*Dataset entries:*

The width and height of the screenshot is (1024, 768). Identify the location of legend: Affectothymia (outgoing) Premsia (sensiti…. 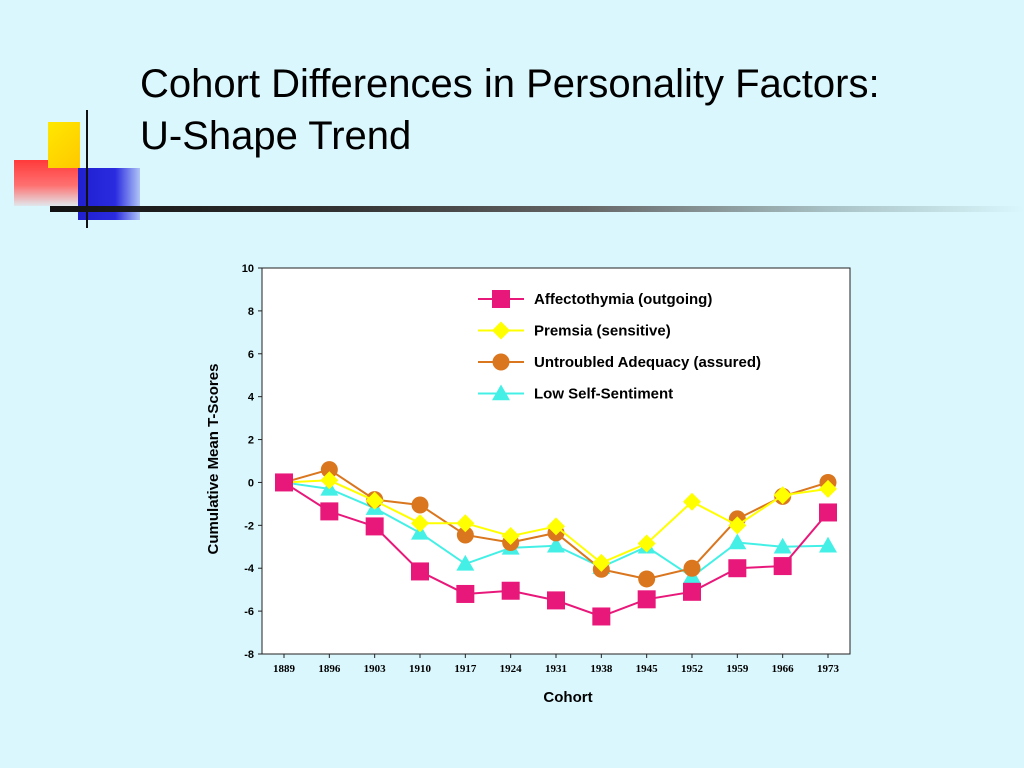
(620, 346).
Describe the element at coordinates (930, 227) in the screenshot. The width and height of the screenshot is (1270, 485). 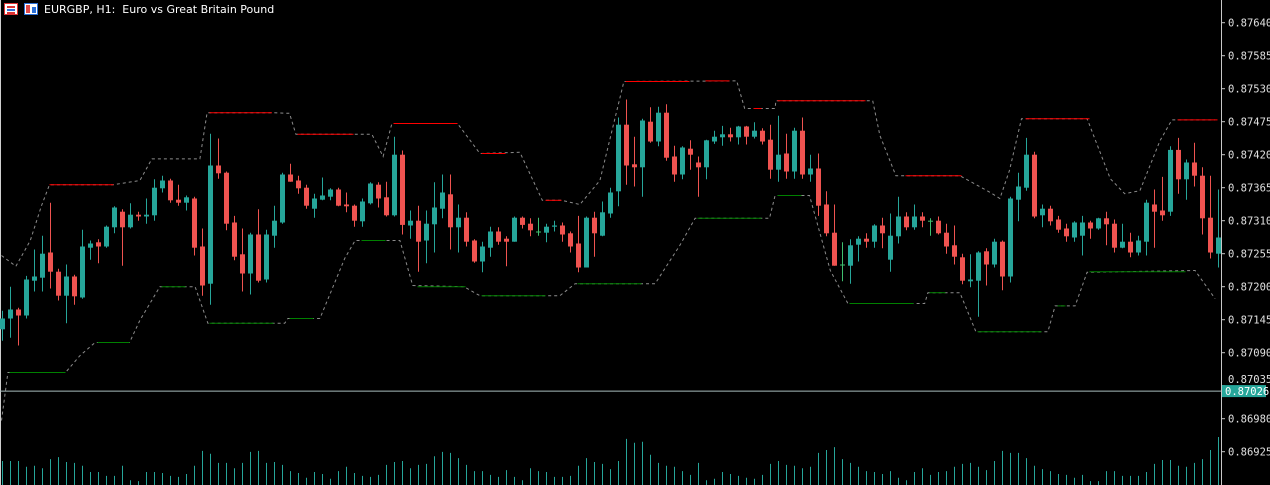
I see `doji-candle` at that location.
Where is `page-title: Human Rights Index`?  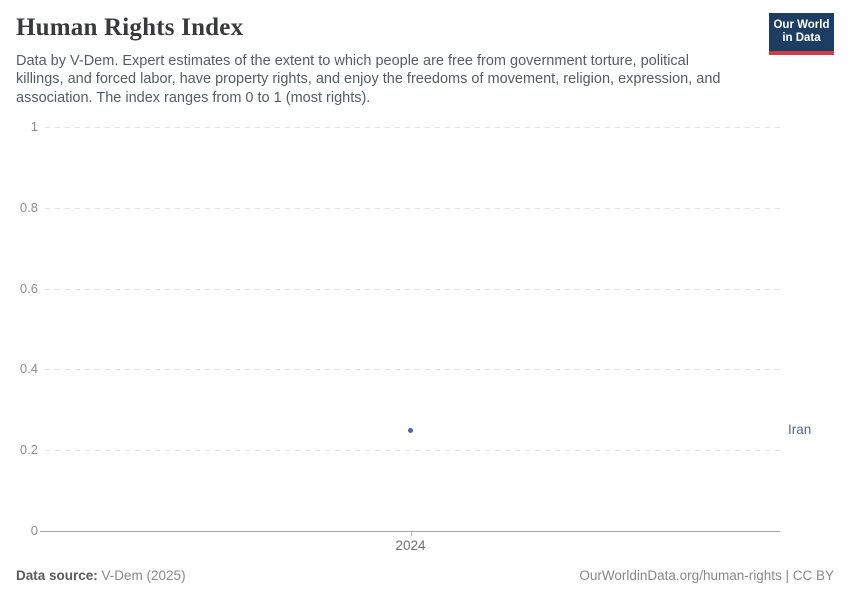
page-title: Human Rights Index is located at coordinates (130, 28).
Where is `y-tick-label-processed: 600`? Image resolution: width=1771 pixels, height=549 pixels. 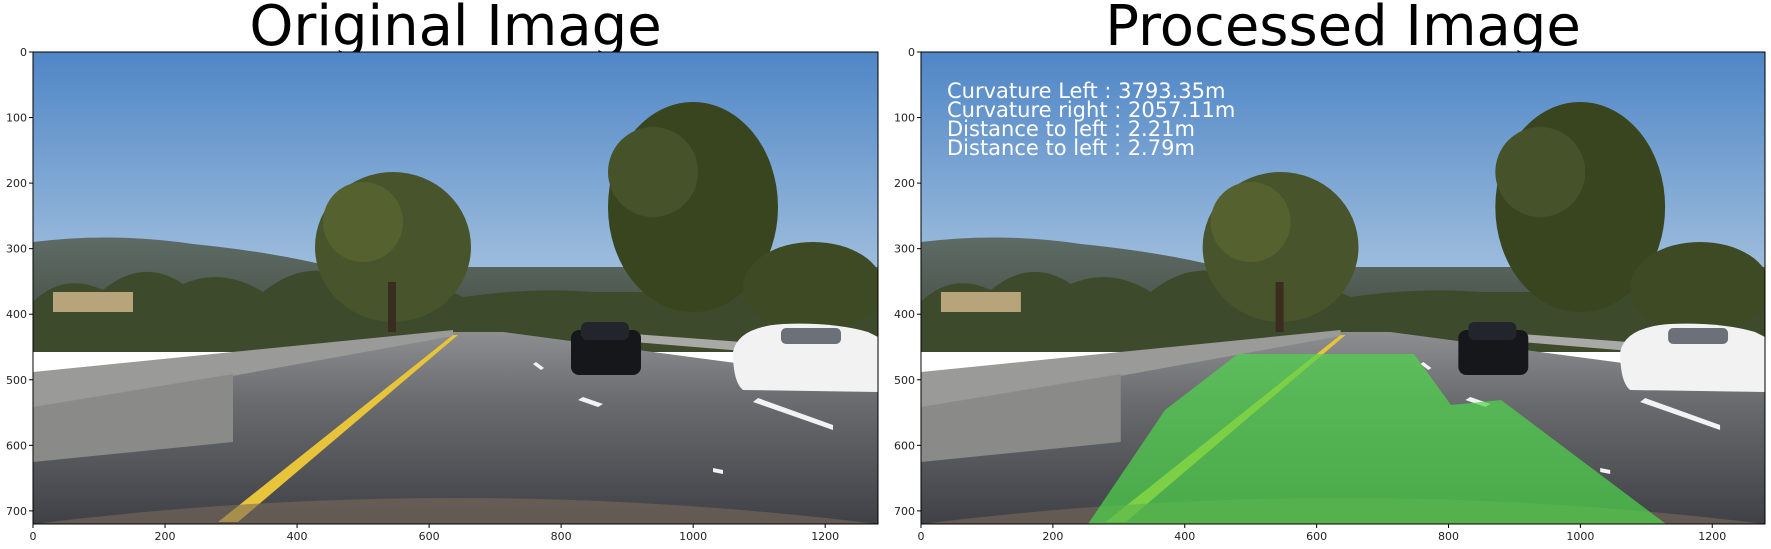 y-tick-label-processed: 600 is located at coordinates (904, 446).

*Exercise prompt:*
Rewrite the records from the start through the line containing "at that location." as a numbered list, omitting blank lines and leaving out the pictures.

*Response to this task:*
1. The width and height of the screenshot is (1024, 768). Identify the location of legend: Affectothymia (outgoing) Premsia (sensiti…. 
2. (620, 346).
3. Describe the element at coordinates (930, 227) in the screenshot. The width and height of the screenshot is (1270, 485). 
4. I see `doji-candle` at that location.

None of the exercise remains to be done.